A new name in the Mountainfilm community, Dan Janvey proposes a provocative documentary feature that takes an immersive look at the National Pyrotechnic Festival in Tultepec, Mexico, and examines this group that’s oriented around a specialized economy: fireworks.

Max Lowe
Dreams of Bees (film)

Gathering beautiful chronicled video imagery through the eyes of one Gurung honey hunter in a remote part of Nepal seldom seem by foreign eyes, Dream of Bees seeks to paint a picture of the process through which the art of the hunt occurs and of a fading enchanted domain. Max Lowe was a presenter with the National Geographic Young Explorers at Mountainfilm in 2012 and returned with two films in 2014: Summer Light and Winter Light.

Sarah Menzies
Afghan Cycles (film)

Afghan Cycles is a feature-length documentary about the brave women who dare to ride. The film takes a close look at what it means to be a female cyclist in a male-dominated country. Sarah Menzies contributed the film Catch It to Mountainfilm in 2014.

Lisa Olken
Red Power Energy (film)

Red Power Energy is a trans-media film project that explores the promises and perils of fossil fuel and renewable energy development on 14 American Indian reservations in a five-state region: Colorado, Wyoming, Montana, North Dakota and South Dakota. Olken is a veteran filmmaker for Rocky Mountain PBS in Denver, but she is new to Mountainfilm.

Jeff Orlowski
The Reef Project (working title) (film)

After the success of Chasing Ice (Mountainfilm 2012), Jeff Orlowski and his team take what they learned and apply it to an aquatic world. The world’s reefs are in a dramatic state of decline, and in response Orlowski will document the work of the Catlin Seaview Survey while they capture historical records of the reefs as they disappear at alarming rates.

Josh Penn
Contemporary Color (film)

Josh Penn — whose proposal for Sara Dosa’s film The Last Season was a successful Commitment Grant recipient in 2013, and which further led to a festival screening in 2014 — now brings a documentary feature film that eagerly explores and joyously celebrates the little-known yet passionately celebrated world of high school Color Guard. The film is a collaboration between Penn’s Court 13 and David Byrne’s (of Talking Heads) Todo Mundo.

Dean Potter
Untitled (film)
Dean Potter, known for unconventional adventures and the short film When Dogs Fly (Mountainfilm 2014), will team up with environmentalist and park service ranger Patrick Rizzo to bring awareness to several isolated giant sequoia groves outside of Rizzo’s park boundaries in the Sierra Nevada mountain range.
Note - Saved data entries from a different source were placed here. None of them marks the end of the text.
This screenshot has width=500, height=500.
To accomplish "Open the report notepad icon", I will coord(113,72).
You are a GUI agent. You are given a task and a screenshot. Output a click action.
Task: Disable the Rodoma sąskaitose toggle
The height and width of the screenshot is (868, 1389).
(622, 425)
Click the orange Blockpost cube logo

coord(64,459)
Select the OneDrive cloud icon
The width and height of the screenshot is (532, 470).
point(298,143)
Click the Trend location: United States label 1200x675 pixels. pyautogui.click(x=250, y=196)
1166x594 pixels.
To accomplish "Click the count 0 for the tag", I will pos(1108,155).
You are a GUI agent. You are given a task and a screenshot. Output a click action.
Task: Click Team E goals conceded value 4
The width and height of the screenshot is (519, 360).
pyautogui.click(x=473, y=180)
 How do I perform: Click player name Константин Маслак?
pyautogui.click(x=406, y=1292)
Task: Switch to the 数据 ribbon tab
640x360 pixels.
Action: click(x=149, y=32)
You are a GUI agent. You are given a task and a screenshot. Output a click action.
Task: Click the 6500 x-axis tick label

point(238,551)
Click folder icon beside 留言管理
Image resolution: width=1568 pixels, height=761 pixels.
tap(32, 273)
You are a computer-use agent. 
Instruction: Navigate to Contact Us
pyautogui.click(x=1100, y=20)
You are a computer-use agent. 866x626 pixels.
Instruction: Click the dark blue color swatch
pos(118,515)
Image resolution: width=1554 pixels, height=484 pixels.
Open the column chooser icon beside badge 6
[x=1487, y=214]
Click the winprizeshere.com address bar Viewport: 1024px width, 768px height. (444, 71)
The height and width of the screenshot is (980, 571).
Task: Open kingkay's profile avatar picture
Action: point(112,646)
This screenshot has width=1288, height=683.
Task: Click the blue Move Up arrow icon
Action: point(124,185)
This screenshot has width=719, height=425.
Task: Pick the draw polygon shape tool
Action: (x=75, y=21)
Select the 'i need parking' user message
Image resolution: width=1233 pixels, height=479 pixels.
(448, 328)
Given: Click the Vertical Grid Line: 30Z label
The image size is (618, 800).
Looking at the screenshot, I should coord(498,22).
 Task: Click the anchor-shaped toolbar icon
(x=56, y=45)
The unlikely duo of outlaw and park service ranger will climb and live within the trees’ canopies for many nights, using traditional clean climbing techniques and, no doubt, stirring up controversy along the way.

Eddie Roqueta
Reintroducing the Orphaned Sun Bear Cub Back into the Borneo Wild (film and multimedia)

Eddie Roqueta recently received a National Geographic Young Explorer Grant to embark upon a yearlong journey to reintroduce an orphan sun bear cub back into the Borneo wild and create a documentary film about it. A current student at Montana State University’s Science and Natural History Filmmaking program, Roqueta is new to Mountainfilm audiences.

Scott Upshur
Project Boom (film)

Project Boom, which was featured in short form in the crowd-sourced documentary Dear Governor Hickenlooper that played at Mountainfilm 2014, is about the U.S. government's experiments fracking with nuclear warheads in Colorado and New Mexico. Filmmaker Scott Upshur, a regular contributor to Mountainfilm, examines correlations between government figures, business interests and health and safety decisions in the late 1960s and mirrors them to today’s fracking situation.